__TASK DETAILS__
Turn the listing, from the line containing "Task: Open the Virtualization Mode dropdown" down through its end, into a two-column CSV with the headers instruction and answer. Give one row per instruction, with each value in a single quoted field, line breaks replaced by spaces, and the pictures omitted.

__RAW DATA__
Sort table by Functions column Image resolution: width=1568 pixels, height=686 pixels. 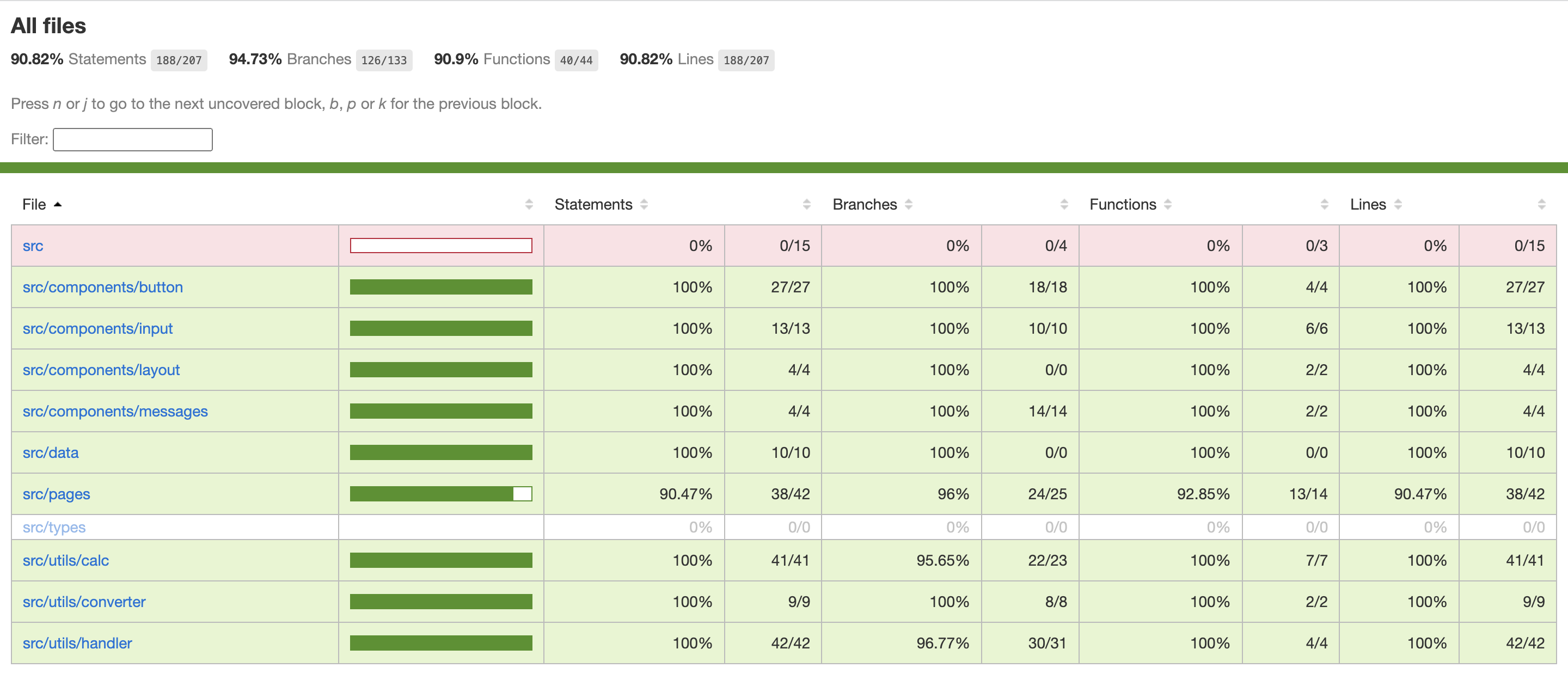[x=1167, y=204]
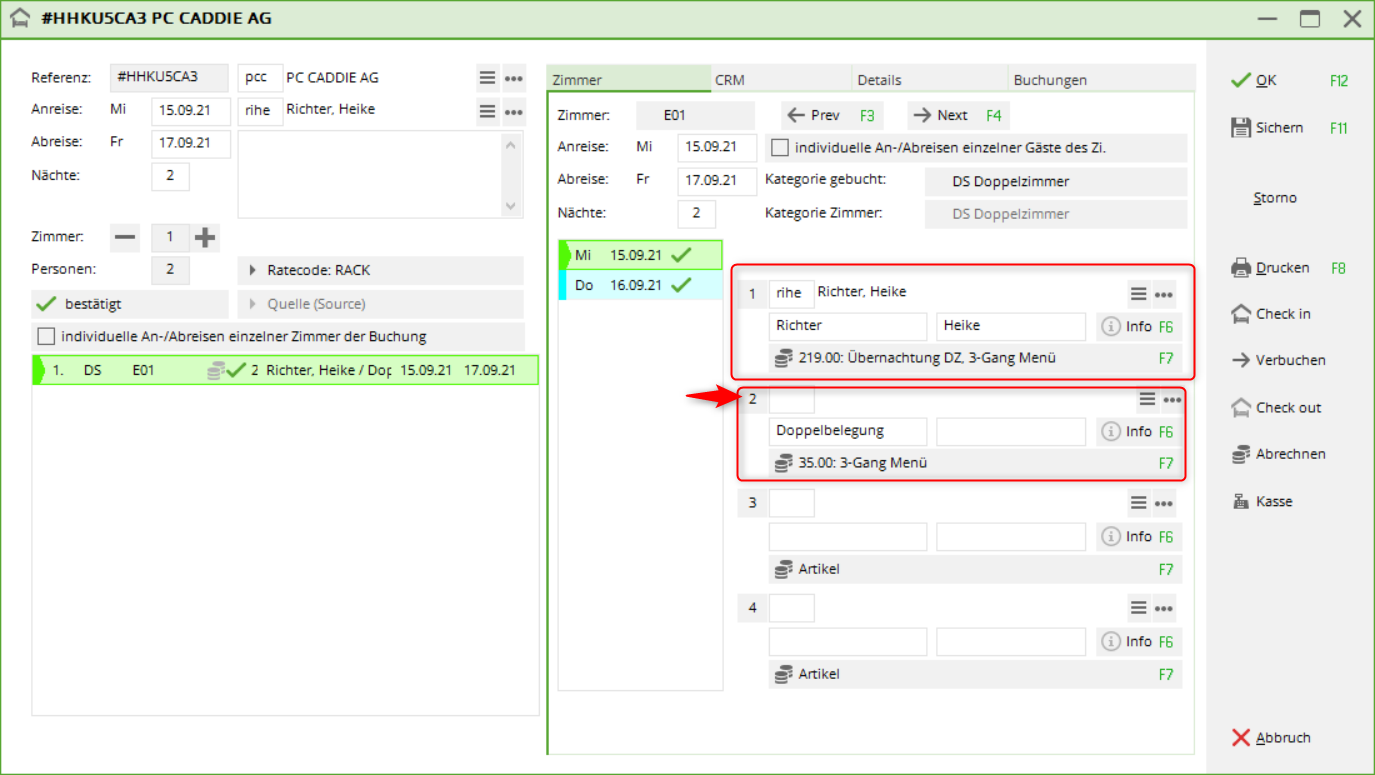Click the Abrechnen coins icon

click(x=1241, y=454)
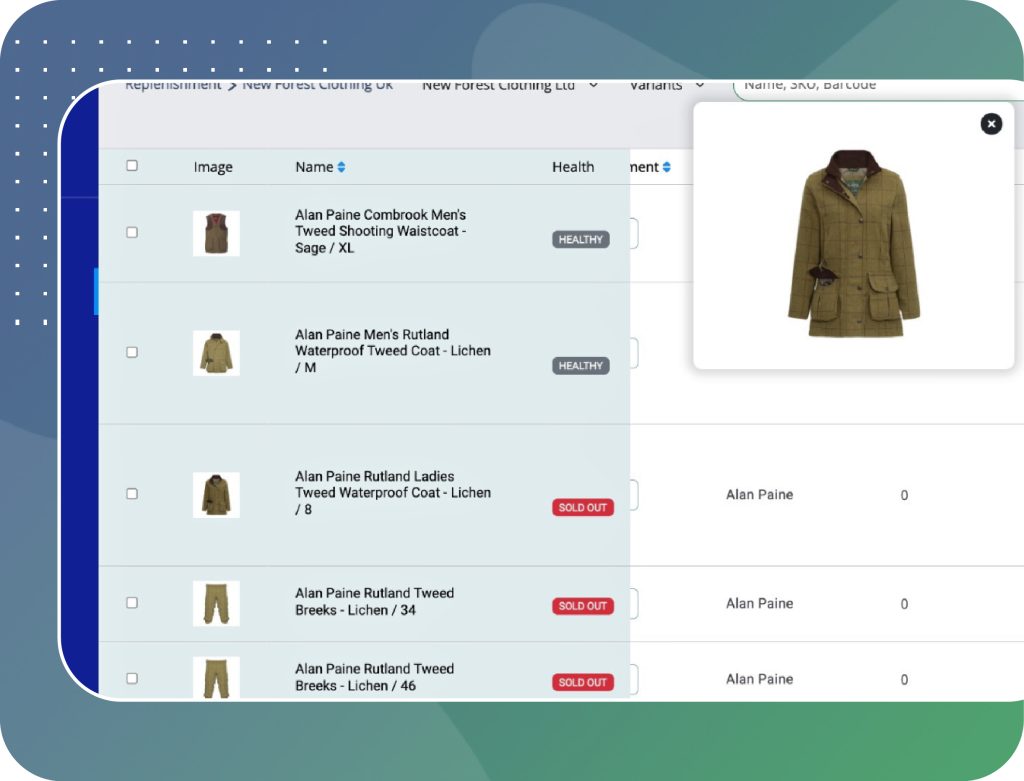The width and height of the screenshot is (1024, 781).
Task: Expand the New Forest Clothing Ltd dropdown
Action: click(510, 86)
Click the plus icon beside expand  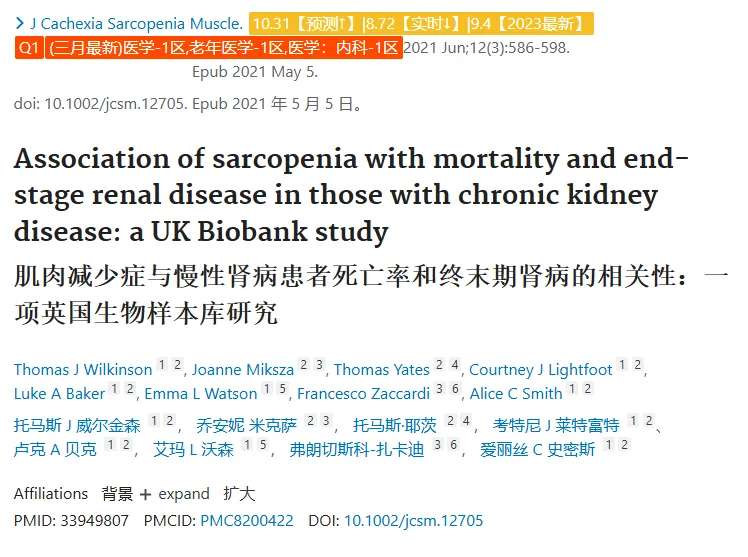pyautogui.click(x=145, y=495)
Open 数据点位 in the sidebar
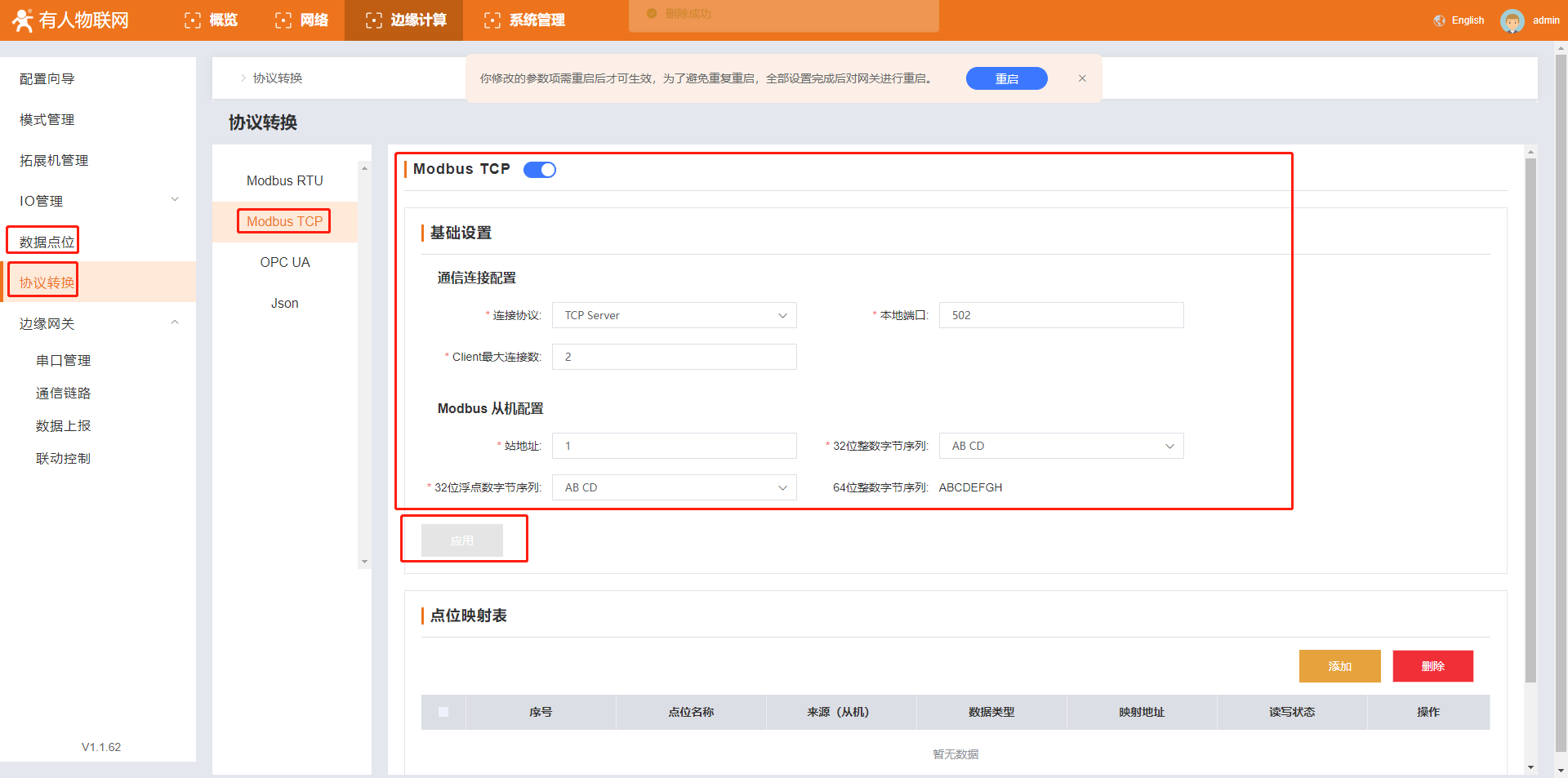The width and height of the screenshot is (1568, 778). (x=47, y=242)
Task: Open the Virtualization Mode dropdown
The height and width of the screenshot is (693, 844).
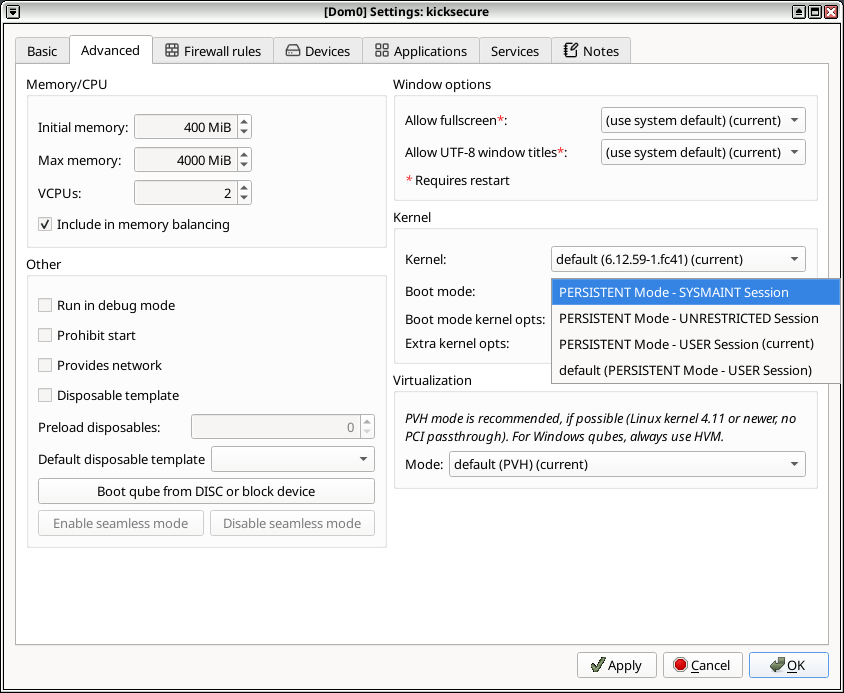Action: 627,464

__THE REPLY__
instruction,answer
"Task: Open the Virtualization Mode dropdown The height and width of the screenshot is (693, 844).","Action: 627,464"